Heh, I definitely checked the existence of tokenizer.json. It's there. BTW, I'm getting the same error with --dtype float32.

mhillebrand · 2025-03-01T06:28:15Z

I also tried to convert ModernBERT's tokenizer to a fast tokenizer, but I failed. I added -e RUST_BACKTRACE=full, but it wasn't much help

Args { model_id: "/mod**/**nal", revision: None, tokenization_workers: None, dtype: Some(Float32), pooling: None, max_concurrent_requests: 512, max_batch_tokens: 16384, max_batch_requests: None, max_client_batch_size: 32, auto_truncate: false, default_prompt_name: None, default_prompt: None, hf_api_token: None, hostname: "49f60a98aedc", port: 80, uds_path: "/tmp/text-embeddings-inference-server", huggingface_hub_cache: Some("/data"), payload_limit: 2000000, api_key: None, json_output: false, otlp_endpoint: None, otlp_service_name: "text-embeddings-inference.server", cors_allow_origin: None }

thread 'main' panicked at /usr/src/router/src/lib.rs:134:62:
tokenizer.json not found. text-embeddings-inference only supports fast tokenizers: Error("data did not match any variant of untagged enum ModelWrapper", line: 251510, column: 1)
stack backtrace:
   0:     0x58e788d860e9 - <unknown>
   1:     0x58e7889561c3 - <unknown>
   2:     0x58e788d859d2 - <unknown>
   3:     0x58e788d85f43 - <unknown>
   4:     0x58e788d8580b - <unknown>
   5:     0x58e788dc2a68 - <unknown>
   6:     0x58e788dc29c9 - <unknown>
   7:     0x58e788dc2e6c - <unknown>
   8:     0x58e78825616f - <unknown>
   9:     0x58e7882564e5 - <unknown>
  10:     0x58e78865117b - <unknown>
  11:     0x58e78879e627 - <unknown>
  12:     0x58e78879abee - <unknown>
  13:     0x58e7886c6723 - <unknown>
  14:     0x58e78879edc4 - <unknown>
  15:     0x7986f6cecd90 - <unknown>
  16:     0x7986f6cece40 - __libc_start_main
  17:     0x58e7885e1855 - <unknown>
  18:                0x0 - <unknown>

kozistr · 2025-03-01T06:32:44Z

I also tried to convert ModernBERT's tokenizer to a fast tokenizer, but I failed.

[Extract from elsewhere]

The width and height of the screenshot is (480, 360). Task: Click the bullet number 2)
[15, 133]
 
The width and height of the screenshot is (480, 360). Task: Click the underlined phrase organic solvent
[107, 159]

could you please double check the directory inside the docker to check the files are correctly located? looks like you mounted your local path (/opt/markdown/model) to /model and loaded the model from /model/final.

mhillebrand · 2025-03-01T06:35:27Z

final is a symbolic link to the directory in the screenshot above.

(infer) /opt/markdown/model$ l
total 8.0K
drwxrwxr-x 7 matt matt 4.0K Feb 28 14:23 ModernBERT-base
lrwxrwxrwx 1 matt matt   31 Feb 28 09:55 final -> ModernBERT-base/checkpoint-2100
drwxrwxr-x 3 matt matt 4.0K Feb 28 09:55 qwen
(infer) /opt/markdown/model$ ll final/*
-rw-rw-r-- 1 matt matt 1.5K Feb 28 22:23 final/config.json
-rw-rw-r-- 1 matt matt 286M Feb 28 09:32 final/model.safetensors
-rw-rw-r-- 1 matt matt 571M Feb 28 09:32 final/optimizer.pt
-rw-rw-r-- 1 matt matt  14K Feb 28 09:32 final/rng_state.pth
-rw-rw-r-- 1 matt matt 1.1K Feb 28 09:32 final/scheduler.pt
-rw-rw-r-- 1 matt matt  694 Feb 28 09:32 final/special_tokens_map.json
-rw-rw-r-- 1 matt matt 3.5M Feb 28 14:22 final/tokenizer.json
-rw-rw-r-- 1 matt matt  21K Feb 28 14:22 final/tokenizer_config.json
-rw-rw-r-- 1 matt matt 3.5K Feb 28 09:32 final/trainer_state.json
-rw-rw-r-- 1 matt matt 5.3K Feb 28 09:32 final/training_args.bin

kozistr · 2025-03-01T06:49:42Z

final is a symbolic link to the directory in the screenshot above.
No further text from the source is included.